What is needed is every line of the data that includes the word "will". Please copy each one.
╭─ RECORD EXTRACTS
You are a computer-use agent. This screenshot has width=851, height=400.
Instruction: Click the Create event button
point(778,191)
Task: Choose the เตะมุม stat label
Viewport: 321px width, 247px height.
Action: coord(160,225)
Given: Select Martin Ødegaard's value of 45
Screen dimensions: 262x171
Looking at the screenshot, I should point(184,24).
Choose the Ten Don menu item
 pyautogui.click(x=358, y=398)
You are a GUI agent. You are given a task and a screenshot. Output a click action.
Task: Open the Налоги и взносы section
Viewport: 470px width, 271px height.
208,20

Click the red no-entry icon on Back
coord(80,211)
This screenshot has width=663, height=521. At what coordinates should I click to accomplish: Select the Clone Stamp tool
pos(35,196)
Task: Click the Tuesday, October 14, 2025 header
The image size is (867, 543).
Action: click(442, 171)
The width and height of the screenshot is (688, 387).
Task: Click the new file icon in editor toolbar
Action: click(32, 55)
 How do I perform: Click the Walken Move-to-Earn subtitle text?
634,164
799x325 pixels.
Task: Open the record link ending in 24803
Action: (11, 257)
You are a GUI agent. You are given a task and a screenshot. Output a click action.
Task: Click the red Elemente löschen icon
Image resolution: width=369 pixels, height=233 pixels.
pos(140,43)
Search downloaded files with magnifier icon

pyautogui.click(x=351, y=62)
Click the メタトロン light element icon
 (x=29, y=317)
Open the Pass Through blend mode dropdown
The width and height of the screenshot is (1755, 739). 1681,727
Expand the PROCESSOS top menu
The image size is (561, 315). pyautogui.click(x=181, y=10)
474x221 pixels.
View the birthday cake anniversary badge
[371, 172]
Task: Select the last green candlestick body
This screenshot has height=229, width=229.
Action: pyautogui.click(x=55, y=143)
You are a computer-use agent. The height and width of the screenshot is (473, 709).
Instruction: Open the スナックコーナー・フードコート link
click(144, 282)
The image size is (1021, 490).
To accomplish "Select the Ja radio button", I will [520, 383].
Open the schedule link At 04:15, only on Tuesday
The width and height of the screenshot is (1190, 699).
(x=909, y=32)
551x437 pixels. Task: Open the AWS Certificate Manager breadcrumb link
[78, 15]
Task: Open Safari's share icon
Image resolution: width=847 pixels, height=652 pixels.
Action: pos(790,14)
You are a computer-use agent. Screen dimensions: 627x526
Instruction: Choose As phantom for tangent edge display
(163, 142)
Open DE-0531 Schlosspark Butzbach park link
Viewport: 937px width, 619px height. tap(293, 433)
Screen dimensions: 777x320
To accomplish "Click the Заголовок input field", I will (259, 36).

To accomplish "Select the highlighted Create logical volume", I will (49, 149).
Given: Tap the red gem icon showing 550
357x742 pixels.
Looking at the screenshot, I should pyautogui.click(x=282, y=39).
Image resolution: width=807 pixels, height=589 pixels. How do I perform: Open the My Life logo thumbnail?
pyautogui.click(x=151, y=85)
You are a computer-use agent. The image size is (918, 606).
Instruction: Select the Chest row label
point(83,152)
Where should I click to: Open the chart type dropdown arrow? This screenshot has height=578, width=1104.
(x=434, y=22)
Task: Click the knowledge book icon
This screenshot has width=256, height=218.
╰─
▶ RESPONSE TO THIS EXERCISE:
To accomplish "Select the Ja radio button", I will [520, 383].
To accomplish "Click the Заголовок input field", I will (259, 36).
To accomplish "Select the highlighted Create logical volume", I will (49, 149).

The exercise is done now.